À sa sortie de la maison de redressement en 1949, le fidèle André Bazin, fait figure de père spirituel. Il parvient même à l’embaucher à la section cinématographique de l’organisation de gauche Travail et Culture. Truffaut devient ainsi dès ses 18 ans critique de cinéma. En 1951, une déception amoureuse lui inspirera le personnage de Colette dans son court métrage “Antoine et Colette“, tourné en 1962. La même année, il s’engage dans l’armée en pleine guerre d’Indochine. Envoyé en Allemagne, il fait de la prison militaire pour désertion, suite au prolongement illégal d’une permission à Paris. Heureusement, André Bazin intervient et parvient à le faire réformer de l’armée pour “instabilité caractérielle”. À partir de 1953, Truffaut devient collaborateur régulier des “Cahiers du cinéma” et de la revue “Arts“. Il apprend à “faire du cinéma” sur le tas, en écrivant des critiques et en observant à la loupe tous les films qui lui tombent sous le nez.

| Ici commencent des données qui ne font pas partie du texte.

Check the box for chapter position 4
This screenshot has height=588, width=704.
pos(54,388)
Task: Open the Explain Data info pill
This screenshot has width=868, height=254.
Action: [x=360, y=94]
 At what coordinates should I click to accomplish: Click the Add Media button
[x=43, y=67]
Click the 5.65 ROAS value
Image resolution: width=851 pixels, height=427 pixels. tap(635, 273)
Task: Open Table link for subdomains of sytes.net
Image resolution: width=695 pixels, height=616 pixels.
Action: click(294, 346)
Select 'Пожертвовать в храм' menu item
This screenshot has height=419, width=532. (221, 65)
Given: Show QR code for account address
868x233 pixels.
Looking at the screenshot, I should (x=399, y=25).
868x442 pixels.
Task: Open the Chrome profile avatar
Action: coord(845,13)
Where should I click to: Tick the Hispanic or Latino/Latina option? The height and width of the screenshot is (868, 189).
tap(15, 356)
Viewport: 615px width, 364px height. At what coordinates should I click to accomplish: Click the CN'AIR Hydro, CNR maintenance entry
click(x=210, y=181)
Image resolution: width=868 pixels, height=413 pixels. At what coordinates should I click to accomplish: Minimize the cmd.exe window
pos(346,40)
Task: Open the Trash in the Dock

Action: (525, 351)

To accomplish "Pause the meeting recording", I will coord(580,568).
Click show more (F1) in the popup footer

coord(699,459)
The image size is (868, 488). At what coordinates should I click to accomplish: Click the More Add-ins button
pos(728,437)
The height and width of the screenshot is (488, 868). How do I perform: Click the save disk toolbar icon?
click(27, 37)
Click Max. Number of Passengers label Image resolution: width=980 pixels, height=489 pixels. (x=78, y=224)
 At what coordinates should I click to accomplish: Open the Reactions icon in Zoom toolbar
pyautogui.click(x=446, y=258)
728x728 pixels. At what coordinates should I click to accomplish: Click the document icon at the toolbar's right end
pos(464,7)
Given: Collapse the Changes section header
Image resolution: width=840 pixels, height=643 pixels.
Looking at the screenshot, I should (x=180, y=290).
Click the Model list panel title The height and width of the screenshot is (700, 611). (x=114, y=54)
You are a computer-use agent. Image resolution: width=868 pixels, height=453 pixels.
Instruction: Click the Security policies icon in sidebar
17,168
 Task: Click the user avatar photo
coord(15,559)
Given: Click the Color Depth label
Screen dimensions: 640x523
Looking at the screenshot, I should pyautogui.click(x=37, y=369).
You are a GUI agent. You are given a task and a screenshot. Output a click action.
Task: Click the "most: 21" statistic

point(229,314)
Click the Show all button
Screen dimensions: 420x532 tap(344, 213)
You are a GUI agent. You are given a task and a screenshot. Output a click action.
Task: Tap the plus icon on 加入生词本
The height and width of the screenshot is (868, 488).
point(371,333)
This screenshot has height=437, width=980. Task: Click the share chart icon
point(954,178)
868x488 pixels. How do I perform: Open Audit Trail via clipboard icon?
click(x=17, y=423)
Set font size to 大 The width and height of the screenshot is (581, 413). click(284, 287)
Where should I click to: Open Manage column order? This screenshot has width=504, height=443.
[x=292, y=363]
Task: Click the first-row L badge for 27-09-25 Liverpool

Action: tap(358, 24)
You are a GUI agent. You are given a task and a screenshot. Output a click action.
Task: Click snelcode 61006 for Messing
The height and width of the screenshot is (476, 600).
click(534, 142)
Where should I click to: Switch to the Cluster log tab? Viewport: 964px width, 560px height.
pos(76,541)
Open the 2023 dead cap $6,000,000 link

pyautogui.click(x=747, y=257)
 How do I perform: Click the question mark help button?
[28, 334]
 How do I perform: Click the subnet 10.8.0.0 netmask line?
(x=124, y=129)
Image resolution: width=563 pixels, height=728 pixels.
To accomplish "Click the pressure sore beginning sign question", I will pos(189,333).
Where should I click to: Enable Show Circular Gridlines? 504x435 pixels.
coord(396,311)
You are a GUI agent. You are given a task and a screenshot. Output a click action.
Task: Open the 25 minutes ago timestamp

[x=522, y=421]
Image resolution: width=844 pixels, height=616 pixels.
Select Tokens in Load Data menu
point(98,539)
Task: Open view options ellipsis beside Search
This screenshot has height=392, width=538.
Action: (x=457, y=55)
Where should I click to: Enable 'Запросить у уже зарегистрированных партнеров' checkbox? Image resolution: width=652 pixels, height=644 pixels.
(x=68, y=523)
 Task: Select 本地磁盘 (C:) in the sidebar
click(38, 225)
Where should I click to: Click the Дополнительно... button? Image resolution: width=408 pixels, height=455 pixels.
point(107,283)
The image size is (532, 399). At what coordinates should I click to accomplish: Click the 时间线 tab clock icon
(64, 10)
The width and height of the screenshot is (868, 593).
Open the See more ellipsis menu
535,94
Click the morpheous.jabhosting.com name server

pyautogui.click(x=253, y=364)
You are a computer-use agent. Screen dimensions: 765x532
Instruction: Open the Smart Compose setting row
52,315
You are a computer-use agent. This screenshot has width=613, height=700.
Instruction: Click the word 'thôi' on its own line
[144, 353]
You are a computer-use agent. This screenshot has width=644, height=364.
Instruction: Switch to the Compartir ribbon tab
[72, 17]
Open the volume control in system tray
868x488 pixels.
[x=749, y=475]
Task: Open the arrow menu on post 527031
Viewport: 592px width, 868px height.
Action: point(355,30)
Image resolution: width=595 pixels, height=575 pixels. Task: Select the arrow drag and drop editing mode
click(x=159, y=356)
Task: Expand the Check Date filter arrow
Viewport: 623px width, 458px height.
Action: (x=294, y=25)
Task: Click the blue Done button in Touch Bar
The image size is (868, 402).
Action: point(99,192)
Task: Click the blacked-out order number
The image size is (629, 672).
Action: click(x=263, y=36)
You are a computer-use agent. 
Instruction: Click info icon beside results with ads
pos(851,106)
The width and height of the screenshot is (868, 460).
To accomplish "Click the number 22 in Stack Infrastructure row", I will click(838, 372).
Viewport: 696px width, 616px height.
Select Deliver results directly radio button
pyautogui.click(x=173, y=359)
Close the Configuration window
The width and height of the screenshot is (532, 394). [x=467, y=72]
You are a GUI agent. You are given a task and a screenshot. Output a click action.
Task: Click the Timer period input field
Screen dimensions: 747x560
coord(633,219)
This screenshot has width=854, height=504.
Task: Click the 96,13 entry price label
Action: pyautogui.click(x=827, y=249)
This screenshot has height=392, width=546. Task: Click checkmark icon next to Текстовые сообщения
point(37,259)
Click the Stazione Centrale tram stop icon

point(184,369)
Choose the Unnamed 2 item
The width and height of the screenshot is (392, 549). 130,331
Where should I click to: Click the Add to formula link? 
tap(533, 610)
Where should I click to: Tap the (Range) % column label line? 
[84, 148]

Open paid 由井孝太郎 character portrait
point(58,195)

La vie amoureuse tumultueuse de Truffaut / Doinel
C’est dans L’Express du 3 octobre 1957 que la journaliste Françoise Giroud évoque pour la première fois la “Nouvelle vague” du cinéma français, à l’occasion d’une enquête sociologique sur les phénomènes de génération. Elle associe déjà le jeune cinéaste de 25 ans aux grands cinéastes Claude Chabrol, Jean-Luc Godard, Jacques Rivette et Éric Rohmer. François Truffaut se marie en 1957 avec Madeleine Morgenstern, fille du propriétaire de la société de distribution cinématographique Cocinor. Sa relation avec Madeleine et sa belle-famille bourgeoise lui inspirera les trois derniers films de sa saga Doinel : “Baisers volés“, “Domicile conjugal” (1 million de spectateurs), et “L’amour en fuite” (430 000 entrées). Cette dernière œuvre met en scène le divorce d’Antoine Doinel, qui comme François Truffaut divorce après cinq ans de mariage. Aidé matériellement par son beau-père malgré son divorce, Truffaut devient réalisateur de films. Il crée la société de production “Les Films du Carrosse”, en hommage à Jean Renoir et son film “Le Carrosse d’or” sorti en 1952, qu’il revoit religieusement avec affection plusieurs fois par an.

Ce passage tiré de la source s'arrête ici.